■ **ACTIONS TO TAKE**
(a) From the article on Rudolf Spanner below, list every place named as a suggested source for the fat.
(b) Extend the article on Rudolf Spanner below, picking up right after its final line.

*** SELECTED PASSAGE ***

Rudolf Spanner

A memorial tablet in Gdańsk, Poland, chronicling Rudolph Spanner's experiments.

Rudolf Spanner (born 17 April 1895 in Metternich bei Koblenz; died 1960) was Director of the Danzig Anatomical Institute during World War II. On his own initiative, he set up a process to produce soap from human fat in 1943-44 and a limited quantity of the soap was produced on his order to clean autopsy rooms.[1]

During the Nuremberg Trials, Sigmund Mazur, a laboratory assistant at the Danzig Anatomical Institute, testified that soap had been made from corpse fat, and claimed that 70 to 80 kg (154-176 lbs) of fat collected from 40 bodies could produce more than 25 kg (55 lbs) of soap, and that the finished soap was retained by Professor Rudolf Spanner. Eyewitnesses included British POWs who were part of the forced labor that constructed the camp, and Dr. Stanislaw Byczkowski, head of the Department of Toxicology at the Danzig School of Medicine.[2] Suggested sources for the fat include Stutthof concentration camp, Danzig Municipal Jail, and a Danzig psychiatric hospital.[3] The total of "human soap" produced by Rudolph Spanner is estimated at "somewhere between 10 and 100 kilograms" [4]

"Aaron Breitbart, a senior researcher at the Simon Wiesenthal Center, agreed that the evidence is thin. 'The leading scholars of the Holocaust are of the opinion that the Nazis did not make soap,' he says. 'It was a cruel rumor at the camps.'".[5] Holocaust survivor Thomas Blatt, who investigated the subject, found little concrete documentation and no evidence of mass production of soap from human fat, but concluded that there was indeed evidence of experimental soap making.[2]

Notes

  1. Nałkowska, Zofia (February 2000). Medallions (Jewish Lives). Translated by Diana Kruprel. Northwestern University Press. ISBN 0-8101-1743-6.

*** DATA EXTRACTS ***

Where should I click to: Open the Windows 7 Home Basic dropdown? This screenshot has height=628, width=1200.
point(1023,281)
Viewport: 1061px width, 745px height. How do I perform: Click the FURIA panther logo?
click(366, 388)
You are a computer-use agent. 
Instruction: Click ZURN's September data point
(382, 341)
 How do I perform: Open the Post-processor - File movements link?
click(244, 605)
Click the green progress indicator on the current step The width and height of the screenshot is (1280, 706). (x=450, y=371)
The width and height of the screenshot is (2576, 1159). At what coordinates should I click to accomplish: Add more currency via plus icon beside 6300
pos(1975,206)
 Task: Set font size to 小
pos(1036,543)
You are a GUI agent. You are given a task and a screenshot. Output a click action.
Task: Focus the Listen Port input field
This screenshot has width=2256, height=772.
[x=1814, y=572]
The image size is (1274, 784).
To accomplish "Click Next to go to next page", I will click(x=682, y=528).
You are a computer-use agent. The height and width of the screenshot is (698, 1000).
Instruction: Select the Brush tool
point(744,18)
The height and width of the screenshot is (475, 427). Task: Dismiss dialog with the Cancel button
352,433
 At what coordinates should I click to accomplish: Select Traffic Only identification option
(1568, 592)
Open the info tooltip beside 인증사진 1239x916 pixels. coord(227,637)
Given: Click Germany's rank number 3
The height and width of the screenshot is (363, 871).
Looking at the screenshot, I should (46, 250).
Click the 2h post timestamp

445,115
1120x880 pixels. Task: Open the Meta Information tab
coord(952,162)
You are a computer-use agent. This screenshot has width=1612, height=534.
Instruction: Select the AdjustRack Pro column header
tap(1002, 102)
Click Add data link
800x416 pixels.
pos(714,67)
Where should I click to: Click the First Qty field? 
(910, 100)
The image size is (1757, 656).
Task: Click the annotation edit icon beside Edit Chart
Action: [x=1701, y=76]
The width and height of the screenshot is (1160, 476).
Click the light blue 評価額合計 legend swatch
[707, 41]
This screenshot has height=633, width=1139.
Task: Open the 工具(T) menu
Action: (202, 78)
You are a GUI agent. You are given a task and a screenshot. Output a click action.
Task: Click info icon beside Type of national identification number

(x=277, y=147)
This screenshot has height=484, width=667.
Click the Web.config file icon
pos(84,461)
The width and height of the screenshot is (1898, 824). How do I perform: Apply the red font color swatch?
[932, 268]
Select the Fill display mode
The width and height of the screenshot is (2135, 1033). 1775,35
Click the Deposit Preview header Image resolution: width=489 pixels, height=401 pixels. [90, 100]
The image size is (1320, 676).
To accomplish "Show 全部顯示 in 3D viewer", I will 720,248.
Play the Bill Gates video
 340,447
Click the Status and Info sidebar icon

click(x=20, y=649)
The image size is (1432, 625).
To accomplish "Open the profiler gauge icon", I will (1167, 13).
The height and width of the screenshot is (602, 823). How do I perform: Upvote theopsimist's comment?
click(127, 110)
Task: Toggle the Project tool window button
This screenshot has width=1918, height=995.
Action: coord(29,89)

***

■ **RESPONSES TO THE TASKS**
(a) Stutthof concentration camp, Danzig Municipal Jail, a Danzig psychiatric hospital

(b)
  2. 1 2 Shermer, Michael; Alex Grobman; Arthur Hertzberg (2002). Denying History: Who Says the Holocaust Never Happened and why Do They Say It?. University of California Press. pp. 115–116. ISBN 0-520-23469-3.
  3. "Soap made from human remains". Nizkor. Retrieved 2006-12-29.
  4. http://auschwitz.org/en/museum/news/human-fat-was-used-to-produce-soap-in-gdansk-during-the-war,55.html
  5. "The Soap Myth". Jewish Virtual Library. Retrieved 2006-12-13.